• Directions for this task:
Output the listing below, keeping each line exactly as it stands.

• Supplied records:
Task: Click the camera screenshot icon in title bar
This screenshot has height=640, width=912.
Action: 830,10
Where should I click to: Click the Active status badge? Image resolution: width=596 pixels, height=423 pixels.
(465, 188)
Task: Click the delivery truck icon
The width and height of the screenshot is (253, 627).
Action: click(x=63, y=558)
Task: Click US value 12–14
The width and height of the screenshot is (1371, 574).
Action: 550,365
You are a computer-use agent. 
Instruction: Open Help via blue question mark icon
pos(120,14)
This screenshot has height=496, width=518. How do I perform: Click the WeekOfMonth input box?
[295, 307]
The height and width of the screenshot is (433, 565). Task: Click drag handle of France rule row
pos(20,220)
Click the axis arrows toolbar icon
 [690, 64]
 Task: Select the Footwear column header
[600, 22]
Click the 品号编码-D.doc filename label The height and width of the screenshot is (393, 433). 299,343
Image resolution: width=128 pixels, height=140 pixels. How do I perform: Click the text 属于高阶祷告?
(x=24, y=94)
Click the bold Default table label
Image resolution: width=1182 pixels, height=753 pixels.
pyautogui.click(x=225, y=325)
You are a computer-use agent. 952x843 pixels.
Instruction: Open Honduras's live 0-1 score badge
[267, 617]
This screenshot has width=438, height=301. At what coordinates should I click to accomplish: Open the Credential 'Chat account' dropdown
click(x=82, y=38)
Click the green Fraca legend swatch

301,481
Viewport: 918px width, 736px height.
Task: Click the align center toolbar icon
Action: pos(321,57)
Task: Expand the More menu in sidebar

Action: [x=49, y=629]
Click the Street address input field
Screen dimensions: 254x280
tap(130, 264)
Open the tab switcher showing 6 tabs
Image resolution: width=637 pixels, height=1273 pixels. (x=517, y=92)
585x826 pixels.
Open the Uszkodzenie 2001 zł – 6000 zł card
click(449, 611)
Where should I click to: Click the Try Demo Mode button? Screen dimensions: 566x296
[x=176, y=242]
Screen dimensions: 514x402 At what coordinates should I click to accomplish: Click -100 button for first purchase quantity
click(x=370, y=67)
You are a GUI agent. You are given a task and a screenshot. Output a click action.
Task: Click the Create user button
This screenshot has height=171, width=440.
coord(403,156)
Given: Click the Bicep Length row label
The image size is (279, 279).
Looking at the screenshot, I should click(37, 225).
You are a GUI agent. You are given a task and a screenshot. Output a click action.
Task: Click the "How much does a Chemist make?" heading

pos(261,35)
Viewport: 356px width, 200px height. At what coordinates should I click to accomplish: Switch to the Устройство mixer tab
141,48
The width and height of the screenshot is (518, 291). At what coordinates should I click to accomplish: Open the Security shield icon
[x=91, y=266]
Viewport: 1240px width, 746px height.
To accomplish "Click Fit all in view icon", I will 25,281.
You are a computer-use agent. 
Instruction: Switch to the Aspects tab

• Written answer:
Task: Click the camera screenshot icon in title bar
This screenshot has height=640, width=912.
Action: 830,10
Where should I click to: Click the Active status badge? Image resolution: width=596 pixels, height=423 pixels.
(465, 188)
Task: Click the delivery truck icon
The width and height of the screenshot is (253, 627).
Action: click(x=63, y=558)
Task: Click US value 12–14
The width and height of the screenshot is (1371, 574).
Action: 550,365
You are a computer-use agent. 
Instruction: Open Help via blue question mark icon
pos(120,14)
This screenshot has height=496, width=518. How do I perform: Click the WeekOfMonth input box?
[295, 307]
The height and width of the screenshot is (433, 565). Task: Click drag handle of France rule row
pos(20,220)
Click the axis arrows toolbar icon
 [690, 64]
 Task: Select the Footwear column header
[600, 22]
Click the 品号编码-D.doc filename label The height and width of the screenshot is (393, 433). 299,343
Image resolution: width=128 pixels, height=140 pixels. How do I perform: Click the text 属于高阶祷告?
(x=24, y=94)
Click the bold Default table label
Image resolution: width=1182 pixels, height=753 pixels.
pyautogui.click(x=225, y=325)
You are a computer-use agent. 952x843 pixels.
Instruction: Open Honduras's live 0-1 score badge
[267, 617]
This screenshot has width=438, height=301. At what coordinates should I click to accomplish: Open the Credential 'Chat account' dropdown
click(x=82, y=38)
Click the green Fraca legend swatch

301,481
Viewport: 918px width, 736px height.
Task: Click the align center toolbar icon
Action: pos(321,57)
Task: Expand the More menu in sidebar

Action: [x=49, y=629]
Click the Street address input field
Screen dimensions: 254x280
tap(130, 264)
Open the tab switcher showing 6 tabs
Image resolution: width=637 pixels, height=1273 pixels. (x=517, y=92)
585x826 pixels.
Open the Uszkodzenie 2001 zł – 6000 zł card
click(449, 611)
Where should I click to: Click the Try Demo Mode button? Screen dimensions: 566x296
[x=176, y=242]
Screen dimensions: 514x402 At what coordinates should I click to accomplish: Click -100 button for first purchase quantity
click(x=370, y=67)
You are a GUI agent. You are given a task and a screenshot. Output a click action.
Task: Click the Create user button
This screenshot has height=171, width=440.
coord(403,156)
Given: Click the Bicep Length row label
The image size is (279, 279).
Looking at the screenshot, I should click(37, 225).
You are a GUI agent. You are given a task and a screenshot. Output a click action.
Task: Click the "How much does a Chemist make?" heading

pos(261,35)
Viewport: 356px width, 200px height. At what coordinates should I click to accomplish: Switch to the Устройство mixer tab
141,48
The width and height of the screenshot is (518, 291). At what coordinates should I click to accomplish: Open the Security shield icon
[x=91, y=266]
Viewport: 1240px width, 746px height.
To accomplish "Click Fit all in view icon", I will 25,281.
You are a computer-use agent. 
Instruction: Switch to the Aspects tab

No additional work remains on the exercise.